*Directions:*
Your answer should be the records below, written out exactly.

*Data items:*
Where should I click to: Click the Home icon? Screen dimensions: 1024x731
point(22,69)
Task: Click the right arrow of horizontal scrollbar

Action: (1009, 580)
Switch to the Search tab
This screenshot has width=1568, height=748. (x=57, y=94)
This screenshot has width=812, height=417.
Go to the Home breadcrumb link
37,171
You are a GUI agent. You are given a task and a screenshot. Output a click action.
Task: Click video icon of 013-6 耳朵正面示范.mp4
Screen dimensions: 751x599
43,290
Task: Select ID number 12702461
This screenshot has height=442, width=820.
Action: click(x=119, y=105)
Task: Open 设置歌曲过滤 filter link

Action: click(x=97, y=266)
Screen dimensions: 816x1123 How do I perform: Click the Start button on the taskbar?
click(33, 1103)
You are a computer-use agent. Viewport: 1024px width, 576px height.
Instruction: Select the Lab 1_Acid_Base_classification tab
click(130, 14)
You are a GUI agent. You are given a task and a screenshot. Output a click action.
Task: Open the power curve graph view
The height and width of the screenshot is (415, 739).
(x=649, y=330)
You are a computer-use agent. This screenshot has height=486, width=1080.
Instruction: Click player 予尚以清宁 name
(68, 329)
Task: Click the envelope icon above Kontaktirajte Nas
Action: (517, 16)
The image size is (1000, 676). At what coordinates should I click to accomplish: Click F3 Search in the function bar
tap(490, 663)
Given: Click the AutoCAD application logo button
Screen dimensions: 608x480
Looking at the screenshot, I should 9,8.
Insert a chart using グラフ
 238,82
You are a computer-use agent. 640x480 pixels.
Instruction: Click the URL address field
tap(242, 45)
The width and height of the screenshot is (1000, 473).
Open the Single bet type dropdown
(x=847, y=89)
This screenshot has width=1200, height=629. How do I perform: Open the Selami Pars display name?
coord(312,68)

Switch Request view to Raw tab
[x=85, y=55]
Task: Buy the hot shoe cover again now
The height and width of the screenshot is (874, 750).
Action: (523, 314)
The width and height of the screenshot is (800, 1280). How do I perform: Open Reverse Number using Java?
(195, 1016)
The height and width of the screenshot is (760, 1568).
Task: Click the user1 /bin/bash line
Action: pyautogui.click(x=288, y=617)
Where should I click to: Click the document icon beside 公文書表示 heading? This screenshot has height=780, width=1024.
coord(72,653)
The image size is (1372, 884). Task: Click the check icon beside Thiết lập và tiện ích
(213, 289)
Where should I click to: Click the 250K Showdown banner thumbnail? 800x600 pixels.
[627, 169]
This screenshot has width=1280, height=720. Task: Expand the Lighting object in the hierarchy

*Response area:*
Where should I click to: Click the Home icon? Screen dimensions: 1024x731
point(22,69)
Task: Click the right arrow of horizontal scrollbar

Action: (1009, 580)
Switch to the Search tab
This screenshot has width=1568, height=748. (x=57, y=94)
This screenshot has width=812, height=417.
Go to the Home breadcrumb link
37,171
You are a GUI agent. You are given a task and a screenshot. Output a click action.
Task: Click video icon of 013-6 耳朵正面示范.mp4
Screen dimensions: 751x599
43,290
Task: Select ID number 12702461
This screenshot has height=442, width=820.
Action: click(x=119, y=105)
Task: Open 设置歌曲过滤 filter link

Action: click(x=97, y=266)
Screen dimensions: 816x1123 How do I perform: Click the Start button on the taskbar?
click(33, 1103)
You are a computer-use agent. Viewport: 1024px width, 576px height.
Instruction: Select the Lab 1_Acid_Base_classification tab
click(130, 14)
You are a GUI agent. You are given a task and a screenshot. Output a click action.
Task: Open the power curve graph view
The height and width of the screenshot is (415, 739).
(x=649, y=330)
You are a computer-use agent. This screenshot has height=486, width=1080.
Instruction: Click player 予尚以清宁 name
(68, 329)
Task: Click the envelope icon above Kontaktirajte Nas
Action: (517, 16)
The image size is (1000, 676). At what coordinates should I click to accomplish: Click F3 Search in the function bar
tap(490, 663)
Given: Click the AutoCAD application logo button
Screen dimensions: 608x480
Looking at the screenshot, I should 9,8.
Insert a chart using グラフ
 238,82
You are a computer-use agent. 640x480 pixels.
Instruction: Click the URL address field
tap(242, 45)
The width and height of the screenshot is (1000, 473).
Open the Single bet type dropdown
(x=847, y=89)
This screenshot has width=1200, height=629. How do I perform: Open the Selami Pars display name?
coord(312,68)

Switch Request view to Raw tab
[x=85, y=55]
Task: Buy the hot shoe cover again now
The height and width of the screenshot is (874, 750).
Action: (523, 314)
The width and height of the screenshot is (800, 1280). How do I perform: Open Reverse Number using Java?
(195, 1016)
The height and width of the screenshot is (760, 1568).
Task: Click the user1 /bin/bash line
Action: pyautogui.click(x=288, y=617)
Where should I click to: Click the document icon beside 公文書表示 heading? This screenshot has height=780, width=1024.
coord(72,653)
The image size is (1372, 884). Task: Click the check icon beside Thiết lập và tiện ích
(213, 289)
Where should I click to: Click the 250K Showdown banner thumbnail? 800x600 pixels.
[627, 169]
This screenshot has width=1280, height=720. Task: Expand the Lighting object in the hierarchy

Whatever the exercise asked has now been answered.